Given the strong relationship between excess weight and emotional, physical and economic health, it may be reasonable to pose the question whether obesity is a risk factor for early disability?

This question was just addressed by Martin Neovius and colleagues from the Karolinska Institute, Stockholm, Sweden, who examined the association between obesity status in young adulthood and disability pension in Sweden (International Journal of Obesity).

The aim of this study was to investigate risk of future disability pension according to body mass index (BMI) in young adulthood. BMI was measured at military conscription (1969-1994) in 1,191,027 young male recruits. Date and cause of disability pension, death and emigration dates were collected from national registers (1971-2006).

During 28.4 million person-years, 60,024 subjects were granted disability pension. The hazard ratios (HRs) for overweight (1.36), moderate (1.87) and morbid obesity (3.04) were significantly elevated compared to normal weight individuals.
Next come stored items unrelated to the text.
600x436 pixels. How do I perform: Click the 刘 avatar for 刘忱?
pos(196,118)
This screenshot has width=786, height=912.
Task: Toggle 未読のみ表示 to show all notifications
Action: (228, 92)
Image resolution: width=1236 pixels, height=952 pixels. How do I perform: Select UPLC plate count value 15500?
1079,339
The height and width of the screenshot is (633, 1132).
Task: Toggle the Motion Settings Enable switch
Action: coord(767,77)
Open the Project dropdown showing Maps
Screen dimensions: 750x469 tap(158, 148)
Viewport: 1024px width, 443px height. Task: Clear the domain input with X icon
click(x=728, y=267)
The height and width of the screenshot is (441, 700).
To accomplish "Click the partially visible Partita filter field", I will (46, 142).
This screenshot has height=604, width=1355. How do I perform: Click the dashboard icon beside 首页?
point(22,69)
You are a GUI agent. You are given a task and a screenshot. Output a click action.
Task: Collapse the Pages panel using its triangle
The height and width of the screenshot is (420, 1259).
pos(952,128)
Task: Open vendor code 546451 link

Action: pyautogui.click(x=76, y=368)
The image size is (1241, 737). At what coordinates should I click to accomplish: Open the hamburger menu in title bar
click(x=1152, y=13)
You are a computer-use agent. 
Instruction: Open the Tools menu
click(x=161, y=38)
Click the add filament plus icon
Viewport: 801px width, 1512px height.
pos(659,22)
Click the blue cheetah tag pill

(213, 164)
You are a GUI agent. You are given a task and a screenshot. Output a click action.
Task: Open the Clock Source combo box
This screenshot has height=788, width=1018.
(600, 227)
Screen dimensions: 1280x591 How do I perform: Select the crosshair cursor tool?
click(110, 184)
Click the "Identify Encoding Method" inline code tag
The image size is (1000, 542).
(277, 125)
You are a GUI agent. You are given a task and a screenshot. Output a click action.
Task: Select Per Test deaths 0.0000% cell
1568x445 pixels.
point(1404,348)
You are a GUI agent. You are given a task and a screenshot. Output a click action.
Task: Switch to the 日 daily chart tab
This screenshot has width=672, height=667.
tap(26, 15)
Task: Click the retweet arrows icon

Excess disability was associated with problems related to circulatory, musculoskeletal, tumor, nervous system, and psychiatric disorders.

Based on these data, the authors suggest that productivity losses associated with adverse BMI in young adulthood appear to be large (a rather stark understatement, if I ever heard one).

Remember, this was a study on people whose BMI’s were high as far back as 1969. Given our present obesity epidemic in children and young adults, I wonder what disabilty rates will look like 20 years from now.

I don’t want to be the fella spreading doom and gloom all over, but it sure makes me wonder whether, despite all the talk, we are really doing all we can to prevent and treat obesity.